Baker is regarded as a great pioneer of the sport, racing at a time when the sport was establishing itself around the world but especially in the United States. Baker was renowned as an athlete who would dominate all opposition over any distance and equally was known for her principled and outspoken stand on all manner of issues – from the sporting to political.

Originally coached by John Hellemans, Baker became self-coached as she continued always to push the boundaries of the sport, winning an ITU World Championship in 1989 and going on to win the Kona Ironman World Championship on two occasions (1987, 1990) and finishing runner-up on a further three occasions. Baker also won the World Duathlon Championships in 1991.

Baker won (along with Rick Wells in the men’s) the demonstration event Triathlon at the 1990 Auckland Commonwealth Games and ended her career with an incredible 104 wins from 121 triathlons entered, across all distances and in all parts of the world.

Baker was named “Triathlete of the decade” by American magazine Triathlete.

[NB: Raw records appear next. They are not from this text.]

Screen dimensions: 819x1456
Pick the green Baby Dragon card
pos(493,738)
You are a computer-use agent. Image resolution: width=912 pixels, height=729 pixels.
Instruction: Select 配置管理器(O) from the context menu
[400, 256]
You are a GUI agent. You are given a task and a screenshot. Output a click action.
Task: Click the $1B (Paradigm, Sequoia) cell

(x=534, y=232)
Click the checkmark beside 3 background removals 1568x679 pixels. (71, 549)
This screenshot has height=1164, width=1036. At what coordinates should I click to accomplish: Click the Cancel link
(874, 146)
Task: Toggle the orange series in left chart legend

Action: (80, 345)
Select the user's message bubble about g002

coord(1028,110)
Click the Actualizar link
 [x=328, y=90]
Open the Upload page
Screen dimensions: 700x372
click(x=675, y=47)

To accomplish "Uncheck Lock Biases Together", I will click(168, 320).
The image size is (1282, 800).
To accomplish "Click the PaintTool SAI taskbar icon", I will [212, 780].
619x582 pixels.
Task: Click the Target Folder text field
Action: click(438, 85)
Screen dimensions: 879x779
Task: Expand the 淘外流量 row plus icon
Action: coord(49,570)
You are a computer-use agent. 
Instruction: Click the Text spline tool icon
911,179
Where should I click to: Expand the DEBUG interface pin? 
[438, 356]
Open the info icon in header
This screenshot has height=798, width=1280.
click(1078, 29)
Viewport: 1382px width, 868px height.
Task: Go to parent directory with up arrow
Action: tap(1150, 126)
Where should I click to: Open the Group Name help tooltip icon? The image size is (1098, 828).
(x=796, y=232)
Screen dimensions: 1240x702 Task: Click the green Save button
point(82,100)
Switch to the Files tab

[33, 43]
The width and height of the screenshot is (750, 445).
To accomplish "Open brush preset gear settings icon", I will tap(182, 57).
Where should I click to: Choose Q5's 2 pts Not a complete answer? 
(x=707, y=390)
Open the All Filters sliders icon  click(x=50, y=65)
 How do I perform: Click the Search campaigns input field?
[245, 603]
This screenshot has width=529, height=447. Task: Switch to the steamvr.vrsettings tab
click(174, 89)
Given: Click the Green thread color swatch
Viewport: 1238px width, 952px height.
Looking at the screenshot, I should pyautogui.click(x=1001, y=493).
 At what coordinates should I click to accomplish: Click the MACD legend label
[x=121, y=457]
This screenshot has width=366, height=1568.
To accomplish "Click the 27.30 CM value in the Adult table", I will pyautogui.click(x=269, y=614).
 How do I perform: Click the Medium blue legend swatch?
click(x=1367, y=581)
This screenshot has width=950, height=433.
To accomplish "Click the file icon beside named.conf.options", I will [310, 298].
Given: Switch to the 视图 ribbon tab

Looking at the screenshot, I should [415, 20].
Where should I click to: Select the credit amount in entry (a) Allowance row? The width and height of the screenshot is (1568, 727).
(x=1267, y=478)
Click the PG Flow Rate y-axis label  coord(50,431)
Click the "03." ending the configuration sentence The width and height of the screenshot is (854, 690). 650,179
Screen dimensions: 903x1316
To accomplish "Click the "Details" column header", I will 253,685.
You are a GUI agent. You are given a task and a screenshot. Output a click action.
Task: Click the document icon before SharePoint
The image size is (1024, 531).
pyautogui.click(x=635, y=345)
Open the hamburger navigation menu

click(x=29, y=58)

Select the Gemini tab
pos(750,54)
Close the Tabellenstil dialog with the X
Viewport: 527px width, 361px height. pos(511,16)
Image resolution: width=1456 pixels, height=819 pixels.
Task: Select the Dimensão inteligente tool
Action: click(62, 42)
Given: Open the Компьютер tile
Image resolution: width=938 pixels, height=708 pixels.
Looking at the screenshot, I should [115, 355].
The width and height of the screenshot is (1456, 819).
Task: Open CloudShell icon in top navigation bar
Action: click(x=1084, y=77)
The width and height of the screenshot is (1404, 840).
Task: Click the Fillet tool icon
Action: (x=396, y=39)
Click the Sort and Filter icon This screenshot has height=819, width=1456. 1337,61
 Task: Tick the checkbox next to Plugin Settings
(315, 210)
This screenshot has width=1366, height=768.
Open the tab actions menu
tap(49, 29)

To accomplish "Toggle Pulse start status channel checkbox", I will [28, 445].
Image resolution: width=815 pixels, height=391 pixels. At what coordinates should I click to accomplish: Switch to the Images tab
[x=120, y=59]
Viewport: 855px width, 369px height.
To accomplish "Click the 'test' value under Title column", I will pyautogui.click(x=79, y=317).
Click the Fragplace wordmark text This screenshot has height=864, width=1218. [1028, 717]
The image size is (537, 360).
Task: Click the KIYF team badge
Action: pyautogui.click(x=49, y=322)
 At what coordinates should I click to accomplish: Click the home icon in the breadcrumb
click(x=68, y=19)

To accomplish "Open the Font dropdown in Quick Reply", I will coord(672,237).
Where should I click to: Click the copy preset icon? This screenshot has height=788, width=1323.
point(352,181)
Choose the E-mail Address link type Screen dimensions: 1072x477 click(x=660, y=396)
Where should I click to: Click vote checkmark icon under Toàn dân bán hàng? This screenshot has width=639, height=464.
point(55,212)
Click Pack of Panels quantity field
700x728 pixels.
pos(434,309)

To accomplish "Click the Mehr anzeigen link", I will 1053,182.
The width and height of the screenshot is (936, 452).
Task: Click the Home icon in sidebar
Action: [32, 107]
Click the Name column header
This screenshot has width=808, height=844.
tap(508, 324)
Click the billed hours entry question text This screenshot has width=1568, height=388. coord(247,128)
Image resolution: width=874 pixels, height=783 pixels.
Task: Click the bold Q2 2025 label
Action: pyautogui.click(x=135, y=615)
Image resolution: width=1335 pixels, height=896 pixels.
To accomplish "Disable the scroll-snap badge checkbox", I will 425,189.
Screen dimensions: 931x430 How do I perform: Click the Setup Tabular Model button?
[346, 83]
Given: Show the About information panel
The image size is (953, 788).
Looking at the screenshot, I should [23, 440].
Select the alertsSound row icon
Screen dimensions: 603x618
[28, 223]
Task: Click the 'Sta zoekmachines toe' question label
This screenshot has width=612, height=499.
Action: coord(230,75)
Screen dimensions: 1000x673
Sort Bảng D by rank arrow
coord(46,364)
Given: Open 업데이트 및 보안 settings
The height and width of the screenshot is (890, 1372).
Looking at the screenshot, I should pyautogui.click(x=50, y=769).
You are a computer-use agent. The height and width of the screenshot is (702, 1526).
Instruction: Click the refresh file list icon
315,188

The magazine commented on her success by saying, “We’ve stopped trying to figure Erin out, we just accept her as the best female triathlete that ever lived.”

Baker was recognized in the 1993 New Year Honours, made a Member of the Order of the British Empire for services as a triathlete.

Triathlon New Zealand President Garry Boon says Baker was a star that inspired thousands and helped pave the way for the sport.

“Triathlon in New Zealand has a proud and decorated history with contributions from many people in different areas. Few though can match the record that Erin fashioned in the sport across all distances and events, she was simply a fierce competitor with an amazing ability to swim bike and run like no one else then and perhaps since.

“It is thanks to people like Erin that the sport has evolved to the point it has today, globally and here in New Zealand. On behalf of the entire triathlon and sporting community here in New Zealand I extend my congratulations to Erin on her induction into the Hall of Fame, an honour richly deserved.”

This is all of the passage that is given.